◆ **Texte retenu**:

-------------------------

La Conférence sur le redressement met l'accent sur la reconstruction de l'Ukraine en tant qu'opportunité d'investissement

La Conférence sur le redressement de l'Ukraine 2024 (URC2024) s'est tenue à Berlin, en Allemagne, les 11 et 12 juin, en présence du président ukrainien Volodymyr Zelensky. Il s'agit de la deuxième conférence de ce type, la première ayant eu lieu à Londres, en Angleterre, en juin 2023. L'événement se proclame « dédié au redressement rapide et à la reconstruction à long terme de l'Ukraine » avec pour objectif principal de « mobiliser un soutien international continu pour le redressement, la reconstruction, la réforme et la modernisation de l'Ukraine ». Il s'agit notamment « de fournir une aide d'urgence pour répondre aux besoins immédiats, de mettre en oeuvre des projets de redressement rapide et de créer des conditions attrayantes pour les entreprises afin de débloquer les investissements du secteur privé en Ukraine, et pour la société civile afin qu'elle s'engage activement dans le processus de reconstruction ».

La Conférence sur le redressement n'a pas abordé la nécessité de négociations de paix comme base de tout projet de reconstruction, mais elle est présentée comme faisant « partie intégrante des efforts diplomatiques internationaux tels que le prochain sommet du G7 en Italie, ainsi que le sommet sur la paix pour l'Ukraine organisé par la Suisse ».

-------------------------

◆ **Liste des données**:

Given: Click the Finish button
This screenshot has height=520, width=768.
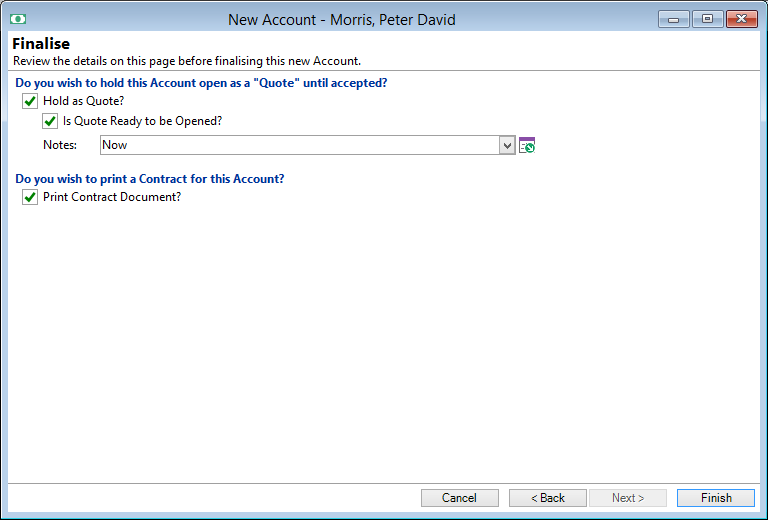Looking at the screenshot, I should click(716, 498).
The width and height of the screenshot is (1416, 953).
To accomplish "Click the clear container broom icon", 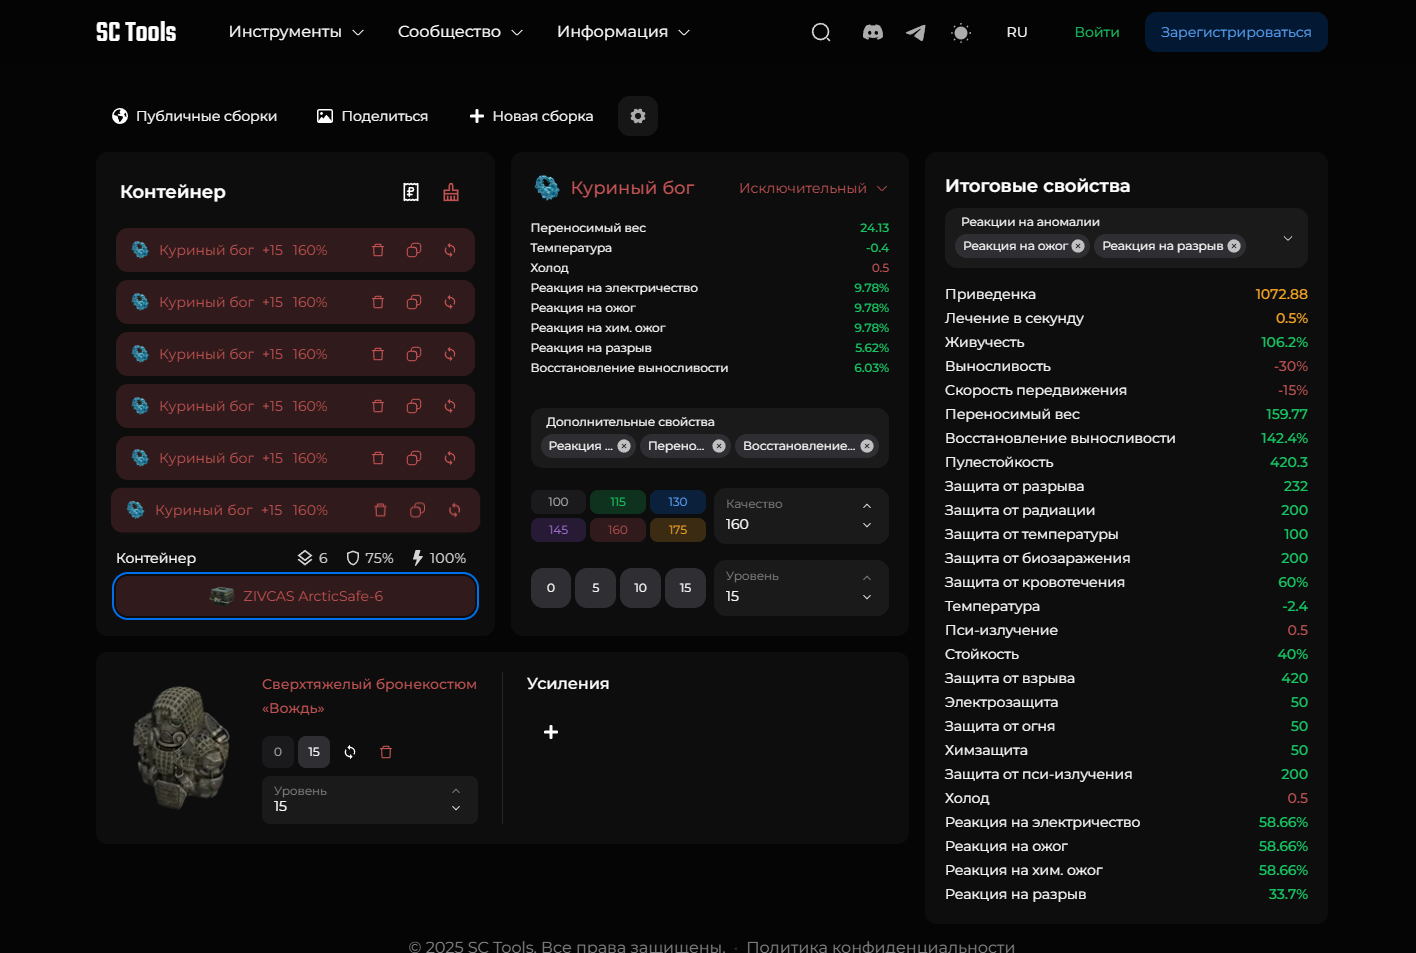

-------------------------

◆ **Consigne 1**:
Répondez aux questions suivantes à partir du texte sur la Conférence sur le redressement de l'Ukraine :
(a) Dans quelle ville et à quelles dates s'est tenue l'URC2024 ?
(b) Où et quand la première conférence de ce type a-t-elle eu lieu ?
(c) Quel pays organise le sommet sur la paix pour l'Ukraine ?
◆ **Consigne 2**: Veuillez prolonger le texte sur la Conférence sur le redressement de l'Ukraine à partir de sa dernière phrase.

◆ **Résultat 1**:
(a) À Berlin, en Allemagne, les 11 et 12 juin.
(b) À Londres, en Angleterre, en juin 2023.
(c) La Suisse.

◆ **Résultat 2**:
Comme ce fut le cas en 2023, la conférence de cette année était structurée sur l'avancement des intérêts commerciaux privés comme base de la reconstruction de l'Ukraine, plutôt que sur l'avancement des intérêts du peuple ukrainien et de ce qui est nécessaire pour assurer son bien-être. La conférence portait sur quatre « dimensions thématiques » :

- la dimension commerciale : mobilisation du secteur privé pour la reconstruction et la croissance économique;

- la dimension humaine : redressement social et capital humain pour l'avenir de l'Ukraine;

- la dimension locale et régionale : redressement des municipalités et des régions;

- la dimension de l'Union européenne : adhésion à l'UE et réformes connexes.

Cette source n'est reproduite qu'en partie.